State v. Cooper

Decision Date17 March 1915
Docket Number29679
Citation151 N.W. 835,169 Iowa 571
PartiesSTATE OF IOWA, Appellee, v. CHARLES T. COOPER, Appellant
CourtIowa Supreme Court

Appeal from Scott District Court.--HON. M. F. DONEGAN, Judge.

DEFENDANT was convicted of the crime of obtaining money by false pretenses, and appeals.--Modified and Affirmed.

Modified and Affirmed.

W. H Petersen, Scott & Scott and Chezen & Kelley, for appellant.

George Cosson, Attorney General, and John Fletcher, Assistant Attorney General, for the State.

PRESTON J. LADD, EVANS, GAYNOR and SALINGER, JJ., concur in the result. WEAVER takes no part. DEEMER, C. J., concurring.

OPINION

PRESTON, J.--

1. Appellant had made thirty assignments of error. They may be grouped as follows: Error of the court in overruling the defendant's motion for new trial and in arrest of judgment, because the verdict is not supported by the evidence and is contrary to the instructions; that the indictment is defective; misconduct of the prosecuting attorney in the closing argument; refusal of the court to impanel a jury on the question of the defendant's sanity, which was demanded after verdict and when sentence was pronounced; error in the instructions given and in refusing to give instructions asked; and some other minor matters which will be referred to.

It appears, without any conflict in the evidence, that between eight and nine o'clock in the forenoon of June 10, 1913, defendant went into the place of business of one C. P. Fetterer in Davenport. Defendant asked Fetterer if he would cash a check for defendant, and, as the witness states it:

"I replied to that, 'Yes, sir. Yes, I will cash your check if you have money in the bank.' He said, 'Sure I have.' Then I said, 'In this bank on this check?' I had the check then; Mr. Cooper had given it to me. After he handed the check to me I asked him if he had money in the bank. I took the check and looked at it and looked at the other side, turning it over, and then I says, 'Have you got any real cash for the check?
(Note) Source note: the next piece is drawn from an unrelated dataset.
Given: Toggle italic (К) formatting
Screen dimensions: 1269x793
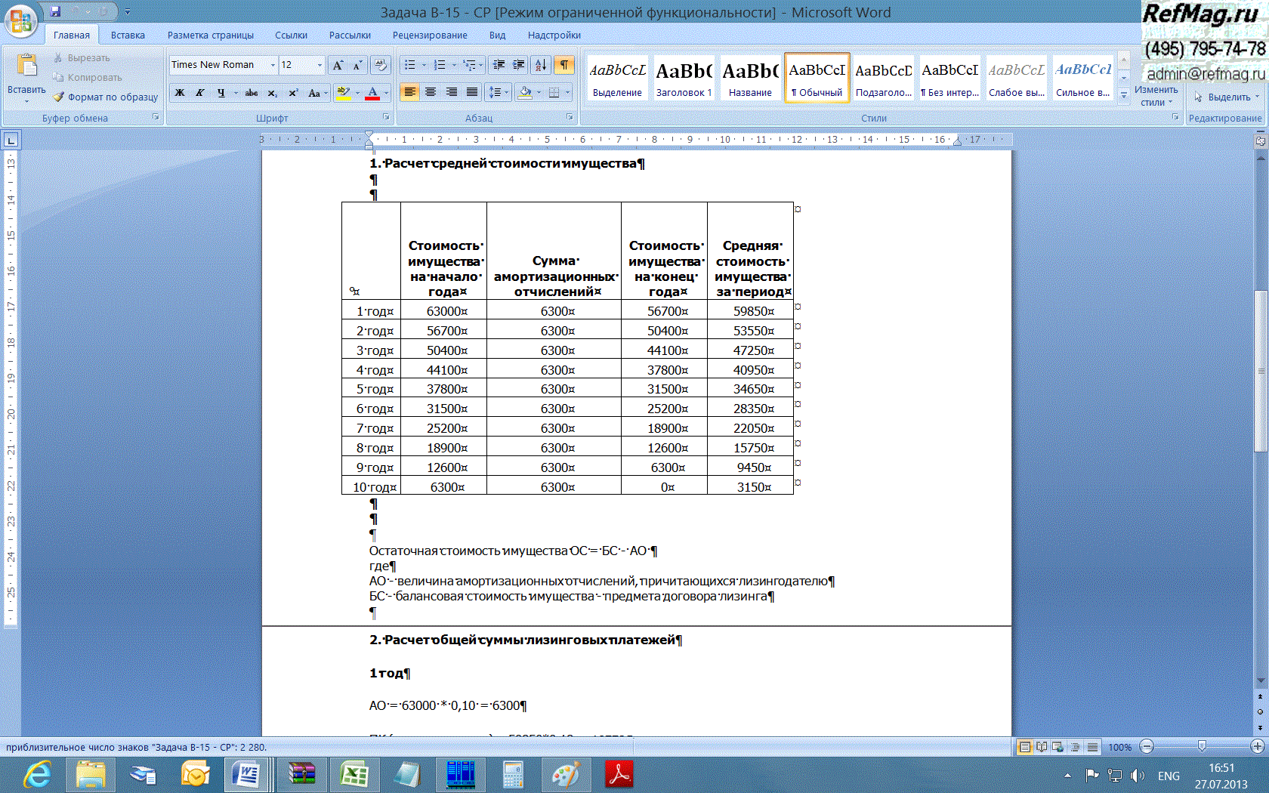Looking at the screenshot, I should [x=199, y=93].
Have you money in the bank?' and he says, 'Yes.' I pointed out the name of the bank on the check and asked him if he had money in this bank, and he said yes to that. Then I cashed the check."

Witness testifies that he believed his statement, and on cross-examination says he had confidence in defendant. Later in the forenoon of the same day, the witness presented the check to the bank upon which it was drawn, and payment was refused. The check was dated June 11, 1913, but this witness testifies that he did not notice the date and did not know it was dated the 11th. The witness then went to defendant's office and informed him that he had been to the bank and payment had been refused. Defendant took the check and looked at it and said that it was not due.
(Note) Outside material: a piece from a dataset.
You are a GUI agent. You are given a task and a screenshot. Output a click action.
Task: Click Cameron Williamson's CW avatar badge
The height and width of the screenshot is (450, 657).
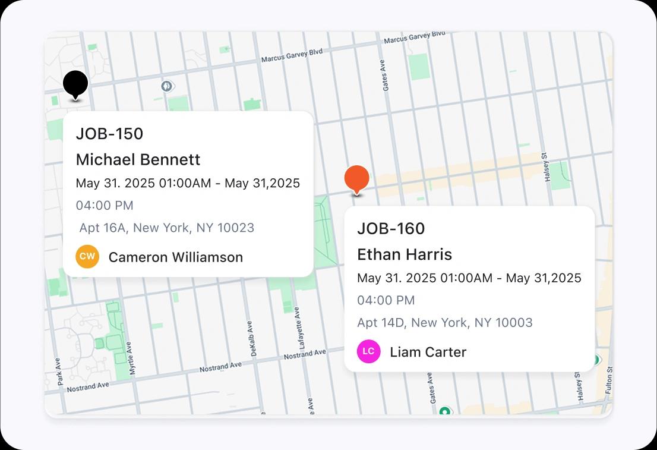click(x=87, y=257)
One O'Neal, an attorney who had an office with defendant, told the witness that he would have the money down at the bank at nine o'clock the next morning. Between ten and eleven o'clock the next forenoon, witness went to the bank, and payment of the check was again refused.

Witness Tellcamp, an employe of Fetterer in his saloon, was also present at the time the check was cashed and, while he did not hear all the conversation, he testifies that he did hear Fetterer inquire of defendant whether he had money in the bank named in the check, and heard defendant say that he had.

Witness Bruning, employed in the bank in question, testifies that defendant did not have an account at the bank on the 10th or 11th of June, 1913, and that he never had an account there at any time. He testifies that O'Neal came to the bank about four o'clock in the afternoon, after the bank had closed, and by the back door, and wanted to pay the check, and was informed that the check was not there. Bruning thinks this last named transaction was on the 11th of June, but O'Neal himself testifies that it was on the 12th and that it was after the matter had been placed in the hands of the county attorney and an information filed against the defendant, or at least prepared.

Witness O'Neal, for the defendant, testified to the visit of Fetterer to defendant's office of June 10th, and that he called Fetterer's attention to the fact that the check would be taken care of. He testifies that he went to Fetterer's place of business between two and three o'clock on June 12th and wanted to take up the check, but was informed by Fetterer that he did not have the check; that it was in the county attorney's office. O'Neal says that, being unable to make any arrangement in the way of a settlement, he left, and that after that, on the 12th of June, he went to the bank; that when he went to the bank he offered to open an account and stated that he wanted to take up the check, and was informed by the bank that they did not have the check. He says he placed the money on the counter. He says the bank did not exactly refuse to let him open an account, and he did not do so and did not leave the money; that he intended to deposit the $ 20.00 he had with him in the name of Cooper; that he intended to open an account in Cooper's name, but did not do it, and that it was Cooper's money; that on the 12th of June, just before he went to the bank, he went to the county attorney's office and tried to settle the matter there; that this was about three o'clock in the afternoon of the 12th, and it was at that time that he saw papers in the office and inferred from the conversation that an information had been prepared.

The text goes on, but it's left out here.